With the increasing integration of AI tools in professional settings, safeguarding confidential client information has become more critical than ever. We discuss this issue at length in our article on AI Inference[CS1]. Notably, many widely used AI Agents, collect and process user data in various ways, often outlined in their terms of use and privacy policies. However, users may not always be fully aware of how their information is stored, accessed, or utilised. Understanding these policies is essential for ensuring data security and compliance with confidentiality agreements. This article examines the data policies of well-known AI programs in order to help users make informed decisions about protecting sensitive information.
Examples of User Data Clauses:
Chat GPT
Chat GPT retains the right to utilise user content to "provide, maintain, develop, and improve our Services, comply with applicable law, enforce [their] terms and policies and [their] Services safe". [6] Users have the option to opt out in their account settings.
Gemini (Google)
Gemini does not use prompts or responses to train their AI model. Some features are only available through the Gemini for Google Cloud Trusted Tester Program, which allows customers to optionally share data, however, the data is used for product improvements, not for training Gemini models. [7]
Microsoft 365 Copilot
Microsoft 356 Copilot states that it stores user data but does not use it to train "foundation LLMs, including those used by Microsoft 365 Copilot". [8] However, it does access your data such as user documents, emails, calendar, chats, meetings, and contacts in combination with "the user's working context, such as the meeting a user is in now, the email exchanges the user had on a topic, or the chat conversations the user had last week" in order to provide responses. [8] This means that although the underlying Large Language Modell (LLM) is not trained on your data, it is tracking a significant amount of it across Microsoft platforms in order to tailor its responses to you, accessing more private user data than other agents.
LinkedIn, owned by Microsoft, is not an LLM but uses AI for purposes such as writing assistant features. It was recently discovered that the company was training its AI on user data before updating its terms of services, which includes information that is uploaded as well as private chats. [10] LinkedIn has since quietly added a clause to their privacy policy that allows the use of personal data to develop and train their AI models. [9] This is an automatic change that users have to manually change in settings, putting at risk the privacy of those who do not keep up to date with AI news.
Our Conclusion
The differences between how various providers deal with user data are significant and they matter. While AI-powered tools offer significant benefits in workplace productivity, their data policies highlight the need for careful consideration when handling confidential information. Each platform varies in how it collects, stores, and processes user data, with some offering opt-out options while others track extensive user interactions. To mitigate risks, professionals should thoroughly review AI service policies, adjust privacy settings where possible, and implement best practices for safeguarding sensitive client data. As a precaution, all input should be anonymised and should have sensitive information removed before being input into AI systems. As AI technology continues to evolve, staying informed about data protection measures remains crucial in maintaining trust and compliance in professional environments.

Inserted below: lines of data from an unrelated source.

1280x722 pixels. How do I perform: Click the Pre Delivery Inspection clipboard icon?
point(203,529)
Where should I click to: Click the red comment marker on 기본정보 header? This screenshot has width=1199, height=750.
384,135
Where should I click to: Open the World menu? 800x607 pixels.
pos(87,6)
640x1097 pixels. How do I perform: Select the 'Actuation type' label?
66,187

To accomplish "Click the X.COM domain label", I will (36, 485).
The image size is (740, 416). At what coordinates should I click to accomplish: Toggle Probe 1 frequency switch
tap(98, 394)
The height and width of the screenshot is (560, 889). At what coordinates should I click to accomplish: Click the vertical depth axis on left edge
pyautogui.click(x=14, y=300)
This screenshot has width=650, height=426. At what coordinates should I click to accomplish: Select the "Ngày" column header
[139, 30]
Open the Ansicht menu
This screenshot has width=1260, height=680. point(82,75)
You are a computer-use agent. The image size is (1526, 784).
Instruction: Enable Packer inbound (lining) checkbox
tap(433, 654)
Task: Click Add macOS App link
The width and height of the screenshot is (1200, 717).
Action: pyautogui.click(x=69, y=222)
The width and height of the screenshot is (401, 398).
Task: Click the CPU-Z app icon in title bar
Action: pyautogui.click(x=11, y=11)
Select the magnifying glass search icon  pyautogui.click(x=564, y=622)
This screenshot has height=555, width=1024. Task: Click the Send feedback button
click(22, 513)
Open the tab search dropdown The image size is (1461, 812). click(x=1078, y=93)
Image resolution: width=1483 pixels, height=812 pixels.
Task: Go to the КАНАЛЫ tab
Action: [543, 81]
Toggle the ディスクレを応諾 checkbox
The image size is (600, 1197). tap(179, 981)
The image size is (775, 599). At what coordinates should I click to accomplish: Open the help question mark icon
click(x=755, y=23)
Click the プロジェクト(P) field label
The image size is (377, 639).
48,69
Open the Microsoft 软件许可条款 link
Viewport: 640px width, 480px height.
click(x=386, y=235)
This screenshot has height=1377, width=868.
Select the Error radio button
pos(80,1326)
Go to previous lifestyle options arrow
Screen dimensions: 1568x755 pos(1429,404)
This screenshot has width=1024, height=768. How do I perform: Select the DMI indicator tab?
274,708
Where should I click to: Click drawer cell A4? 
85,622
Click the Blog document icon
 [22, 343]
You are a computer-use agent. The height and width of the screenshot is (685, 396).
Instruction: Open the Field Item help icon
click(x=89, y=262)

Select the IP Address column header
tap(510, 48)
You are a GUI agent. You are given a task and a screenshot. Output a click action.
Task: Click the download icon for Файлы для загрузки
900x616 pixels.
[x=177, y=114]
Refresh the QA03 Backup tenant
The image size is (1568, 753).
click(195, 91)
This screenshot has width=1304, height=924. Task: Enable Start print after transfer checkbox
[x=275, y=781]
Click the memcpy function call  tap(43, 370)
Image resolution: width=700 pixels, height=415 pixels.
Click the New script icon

[1] Risk outlook report: The use of Artificial Intelligence in the legal market. Solicitors Regulation Authority. (2023, November 20). https://www.sra.org.uk/sra/research-publications/artificial-intelligence-legal-market/
[2] Hill, M. (2023, March 22). Sharing sensitive business data with CHATGPT could be risky. CSO Online. https://www.csoonline.com/article/574799/sharing-sensitive-business-data-with-chatgpt-could-be-risky.html
[4] CHATGPT and large language models: What's the risk? NCSC. (n.d.). https://www.ncsc.gov.uk/blog-post/chatgpt-and-large-language-models-whats-the-risk
[5] Hays, S. (2024, October 30). AI training and copyright infringement: Solutions from Asia. Tech Policy Press. https://www.techpolicy.press/ai-training-and-copyright-infringement-solutions-from-asia/
[6] Terms of Use. OpenAI. (n.d.). https://openai.com/policies/row-terms-of-use
[7] How gemini for google cloud uses your data. Google. (n.d.). https://cloud.google.com/gemini/docs/discover/data-governance
[8] Data, Privacy, and Security for Microsoft 365 Copilot. Microsoft. (n.d.). https://learn.microsoft.com/en-us/copilot/microsoft-365/microsoft-365-copilot-privacy
[9] LinkedIn Privacy Policy. LinkedIn. (n.d.). https://www.linkedin.com/legal/privacy-policy#use
[10] Davis, W. (2024, September 19). LinkedIn is training AI models on your data. The Verge. https://www.theverge.com/2024/9/18/24248471/linkedin-ai-training-user-accounts-data-opt-in
The content of this article is intended to provide a general guide to the subject matter. Specialist advice should be sought about your specific circumstances.